第6話 虎穴に入るは専門業者
「貴方が、噂の探偵ですか」
「いや、正確には何でも屋です。まぁ猫探しは得意ですが」
市場に出回る謎の薬、黄金を生むその鶏を抑えようと、数々の手が蠢いていた。これはその一つの話である。
此処は日本でも、いや世界でも有数の製薬会社、乾化成の北九州支店。
街の一等地にそびえ立つそのビルの、最上階の応接間にその2人の姿はあった。
「いえいえ、貴方の活躍は聞き及んでおりますよ。表彰こそ辞退されていますが、貴方は数々の難題を解決している傑物だと」
城のぬし、支店長である立花の目の前に腰掛けるのは、何処にでもいそうな人の良さそうな好青年だ。
だが、人は見た目に寄らないとはこの事、この街で少しでもモノを知っている人の中で彼の事を知らない人は先ず潜りだろう。
彼の名は響真治。
彼の行く先にトラブルあり、だが彼に解決できないトラブルなし。そう謳われている名探偵だ。
「それで、立花様。本日のご用件は?」
響は先程渡した名刺をチラリと見ながら、立花にそう尋ねて来る。彼ほどの若さでありながら、相手が大企業の支店長だろうと物怖じしないのは彼が潜って来た修羅場によるものだろう。
「貴方も耳に挟んでいるかもしれませんが――」
他言無用とお定まりの言葉を枕とし、立花は例の薬の調査について彼に依頼を行った。
他社より先にこの名探偵を抑えることが出来たのは上々だった。彼を専属の調査員として契約しようと幾つもの会社が手を伸ばしているが、彼は組織に縛られることを良しとせず、頑なにその手を拒んでいる――勿論、乾化成もその一つだ。

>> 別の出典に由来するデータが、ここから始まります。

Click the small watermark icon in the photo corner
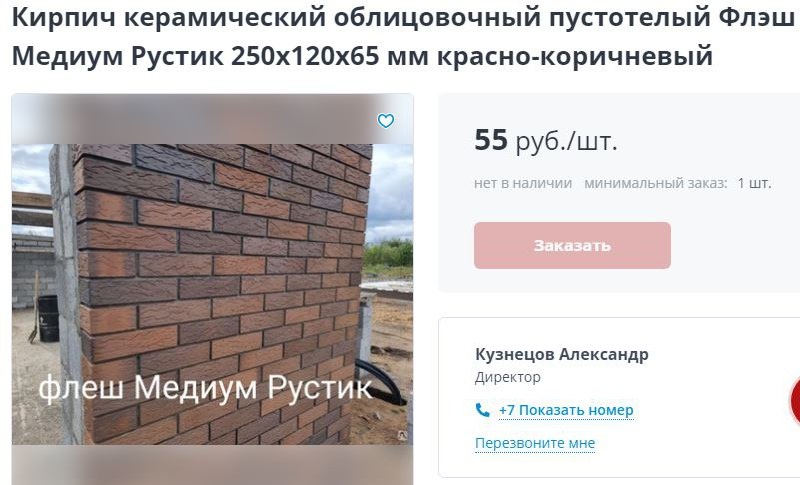The height and width of the screenshot is (485, 800). click(x=402, y=435)
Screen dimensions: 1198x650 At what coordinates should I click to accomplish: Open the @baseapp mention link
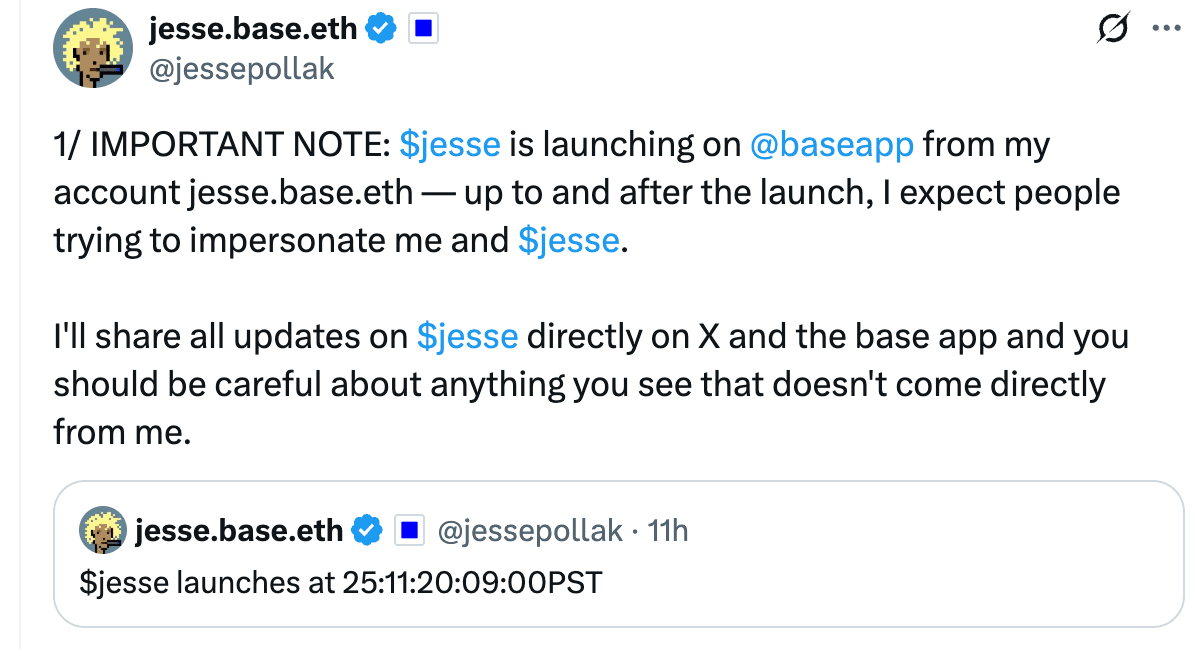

立花には、響を見ていると支店長の椅子にふんぞり返っているのが矮小な事に見えてしまった。他所から見れば大成功を収めている自分だろう。だが組織と言う看板を取っ払ってしまえば、何処にでもいる唯の中年にしか他ならない。彼の様に自分一匹で世界に立ち向かえる勇者と言うガラでもない。
立花は、例の薬について、会社が所持する情報の漏らせる部分について響に話した。
響の事を信頼していない訳ではないが、信用しきっている訳でもない。彼が持ち得たデータをライバル企業に売り払う危険性を除外するわけには行かない。
「そうですか」
と、響は目の前に広げられた書類を眺めてそう呟く。その中には例の薬を売りさばいていた店主の顔も収められている。
別口の調査によると、店主の名は蓮屋と言い、何処にでもいるフリーターだそうだ。そんな彼がどのような伝手でこんな奇跡の様な品を手に入れたのかは、今の所どこもたどり着けてはいない。
それどころか、彼はヤクザと悪い意味での繋がりがあり、そこに厄介になっている可能性が高いと言う。
法整備がなされ、今や風前の灯火とも言える暴力団。
だが逆に言えば追い詰められた獣がどのような行動に出るか分からないと言う事だ。
獣の巣に手を入れるのに、自らの手を進んで出すような勇者はそう居ない。熟練のハンターの手を借りるべきなのだ。